John Barrass Thwaites (1902–1986) was a British Australian pioneer Tasmanian bushwalker and conservationist. He made lifelong contributions to the community through his work with the National Fitness Council, Hobart Walking Club, Youth Hostels of Australia and his service on several National Parks Boards. Thwaites Plateau near Federation Peak in Tasmania's South-West National Park is named after him.

==Biography==
Jack Thwaites was born in 1902 at Kendal in northern England. In 1913 he emigrated with his family to Hobart, Tasmania, where he was educated at the Friends' School. During these formative years the principles of the Quaker faith and a love of the outdoors helped shape the future direction of his life. On leaving school in 1919 he joined the Government Printing Office as an apprentice compositor. In his spare time he immersed himself in bushwalking and skiing, and from 1928 began undertaking major journeys into remote areas of the state. Within a decade Jack's passion for adventure and wild places made him a desirable choice as a member on National Park Boards. He held these board memberships in addition to his day job in the Public Service. On completing his apprenticeship he was appointed Costs Officer in the Government Printing Office. On 6 April 1935 he married Cecilie Marion Cripps at St. Georges Church, Battery Point; they had one daughter and one son. In 1946 Thwaites accepted the position of Administrative Officer of the Photographic Branch of the Lands and Surveys Department. In 1958 he took up a full-time appointment as Inspector of Scenic Reserves for the Scenery Preservation Board (forerunner to the National Parks and Wildlife Service). He held the joint positions of Secretary and Superintendent of Scenic Reserves for the Scenery Preservation Board at the time of his retirement in 1967.

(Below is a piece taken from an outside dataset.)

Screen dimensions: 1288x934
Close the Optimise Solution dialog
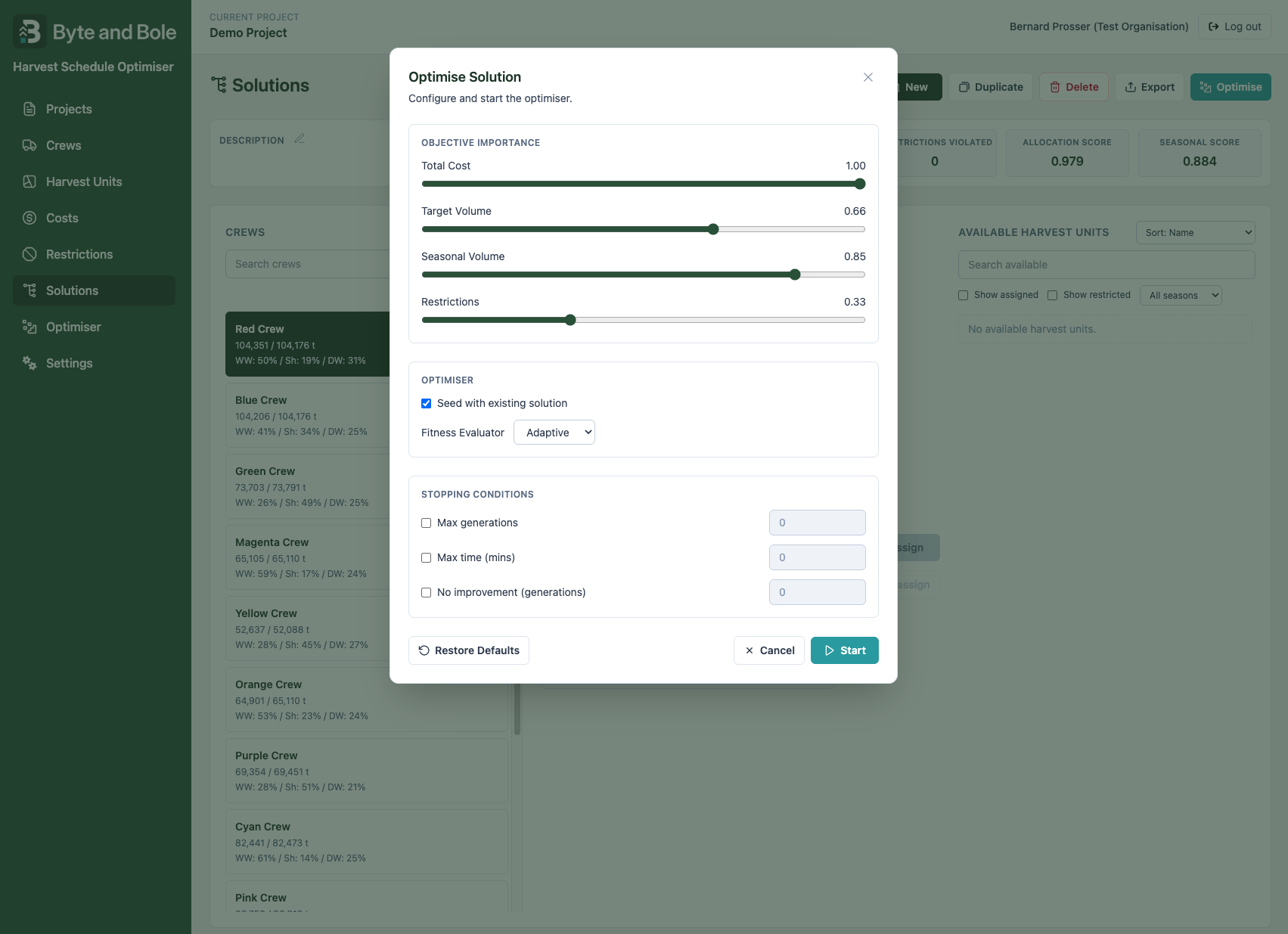coord(868,77)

By nature a man of peace, Jack chose to avoid confrontation wherever possible. Nevertheless, he fought tirelessly for the preservation of Tasmania's wilderness regions throughout his life. An amiable personality and courteous, self-effacing manner endeared him to people from all walks of life. A great raconteur, Jack drew on an inexhaustible fund of bush experiences and personalities as he dispensed billy tea round the campfire. An untiring belief in young people and his work with them stands today as one of his most valued gifts to the community. In 1977 he was awarded the Order of Australia medal for his conservation work. Jack was an active member of many organizations throughout his life – Tasmanian Field Naturalists Club, Royal Society of Tasmania, Tasmanian Historical Research Association (THRA) and the Royal Geographical Society. His greatest contributions, however, were made to Youth Hostels of Australia (YHA) and to the Hobart Walking Club. At the latter he held every position in the club from its foundation in 1929 until his death in 1986. He was made third Honorary Life Member of the Hobart Walking Club in 1948. In later life his charismatic personality and courteous demeanour led many walkers to address him, endearingly, as 'Gentleman Jack'. He remained an active bushwalker and conservationist until his death in 1986.

==Notable Achievements==
- Founded Hobart Walking Club with Evelyn Temple Emmett in 1929.

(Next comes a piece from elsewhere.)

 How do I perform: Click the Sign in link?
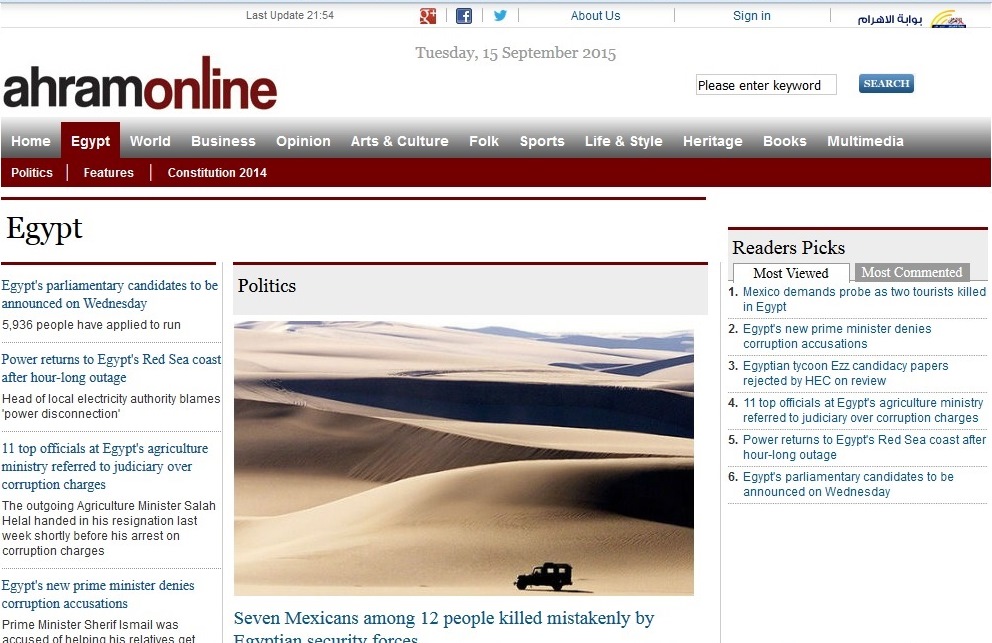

- Undertook early journeys to the South Coast (1928), Du Cane Range (1931), Frenchmans Cap (1934) and Federation Peak (1948/49)

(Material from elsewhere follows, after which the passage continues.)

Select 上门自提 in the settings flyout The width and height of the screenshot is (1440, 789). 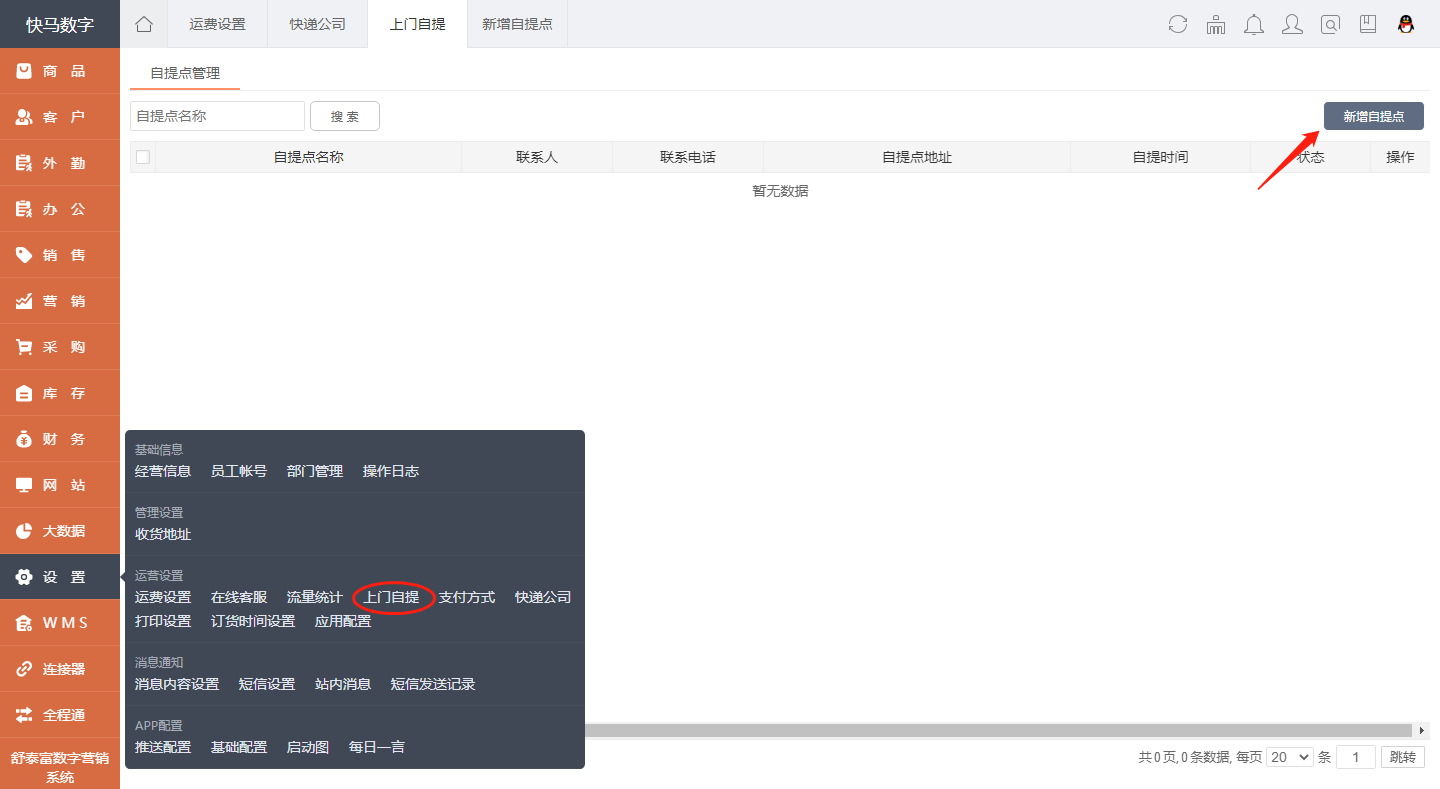click(392, 597)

- Joined the party which made the first official crossing of the Overland Track in January, 1931
- Responsible for much of Tasmania's National Park nomenclature, particularly in the Frenchmans Cap region and the Cradle Mountain-Lake St Clair National Park.
- Pushed strongly for the conservation of Tasmania's wilderness and historic areas through his work on National Park boards and the Scenery Preservation Board.
- Made valuable contributions to the Youth Hostels movement (YHA), both in Tasmania and nationally.